═══ EXCERPT PROVIDED

Optimizing machine control through simulation software

The CELOX Endload Cartoner from Kliklok-Woodman (www.kliklok.com) has been available since 2007. But the engineers at Kliklok-Woodman recently upgraded it by improving its flap kicker, a finger-like device that deflects the flaps of each carton outward at just the right instant to ensure the product is smoothly loaded into the carton. Originally the flap kicker was powered by a pneumatic cylinder, which was subject to wear out more quickly than a servo-based solution when used at high speeds. So K-W engineers replaced the pneumatics with a servo motor, the B310P MP-Series Food Grade motor from Rockwell Automation. According to Florin Bruda, K-W mechanical engineer, the flap kicker now ensures accuracy and reliability at speeds to 325 cartons/min. As for the MP-Series servo motor, in addition to being more reliable than the pneumatic cylinder it replaced, it’s compact and can withstand high-pressure caustic washdowns.

To help develop the servo-driven flap kicker, the engineers employed another Rockwell tool: Allen-Bradley Motion Analyzer software. Motion Analyzer is a digital modeling and simulation tool that helps size and select an optimal motion system solution—one that uses the appropriate amount of energy and achieves the specified speed and throughput. Motion Analyzer also reduces the time required to design, develop and deliver a new machine.

“It made complete sense to use Motion Analyzer to do the initial motor sizing because the motion of the flap kicker is solely dependent upon the size of the particular carton and the size of its flaps,” Bruda said. “I could plug in the specific end-user requirements and quickly test different servo motor sizes to find the right one, avoiding the need to test each option on a physical machine.”

The design engineers have used Dassault Systèmes SolidWorks, a 3-D CAD mechanical design software, to create cutting-edge mechanical designs for many years. They were delighted to learn that Rockwell Automation formed a strategic partnership with Dassault Systèmes to link their mechanical, controls, and electrical design software packages. SolidWorks integrates with Motion Analyzer through API (application programming interface) calls, which provide a live link between the two software packages.

The engineers created motion profiles of the servo-driven flap kicker in Motion Analyzer, and then transferred the profiles to SolidWorks to visualize how the machine moved. SolidWorks then calculated the torque or force required to move the load through its profile, which Motion Analyzer used to size and select motors and drives. The integration between SolidWorks and Motion Analyzer helped the designers quickly simulate a variety of motor options to choose an optimal solution for the specific application, and they didn’t need to purchase proprietary software from an outside supplier.

══════

> _APPLY WHAT YOU READ_:
• a. Rewrite the article on the flap kicker upgrade, starting at "To help develop" and ending at "a new machine.", with "energy" replaced by "power".
• b. According to the article on the flap kicker upgrade, up to what speed does the flap kicker now ensure accuracy and reliability?
• c. Say whether each statement agrees with the article on the flap kicker upgrade, and quote the words that decide it.
(i) The flap kicker was first powered by a pneumatic cylinder.
(ii) The design engineers had only recently begun using SolidWorks.
(iii) The engineers had to buy proprietary software from an outside supplier.
The listing comes from a different source than the article on the flap kicker upgrade.

═══ SUPPLIED INFORMATION

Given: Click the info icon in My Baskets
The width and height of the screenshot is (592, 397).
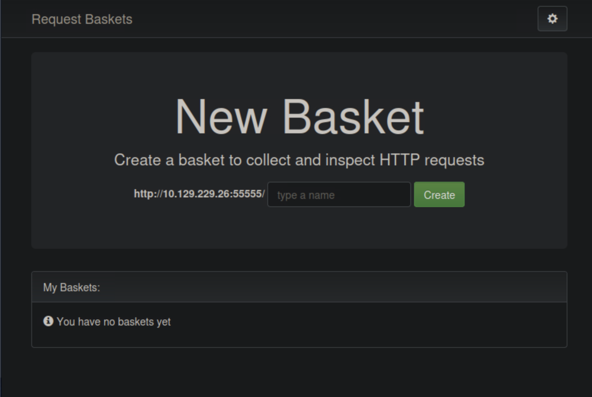Looking at the screenshot, I should [x=48, y=321].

══════

> _OUTPUTS FOR THE TASKS_:
• a.
To help develop the servo-driven flap kicker, the engineers employed another Rockwell tool: Allen-Bradley Motion Analyzer software. Motion Analyzer is a digital modeling and simulation tool that helps size and select an optimal motion system solution—one that uses the appropriate amount of power and achieves the specified speed and throughput. Motion Analyzer also reduces the time required to design, develop and deliver a new machine.

• b. Up to 325 cartons per minute.

• c.
(i) Yes: "Originally the flap kicker was powered by a pneumatic cylinder"
(ii) No: "The design engineers have used Dassault Systèmes SolidWorks, a 3-D CAD mechanical design software, to create cutting-edge mechanical designs for many years."
(iii) No: "they didn’t need to purchase proprietary software from an outside supplier"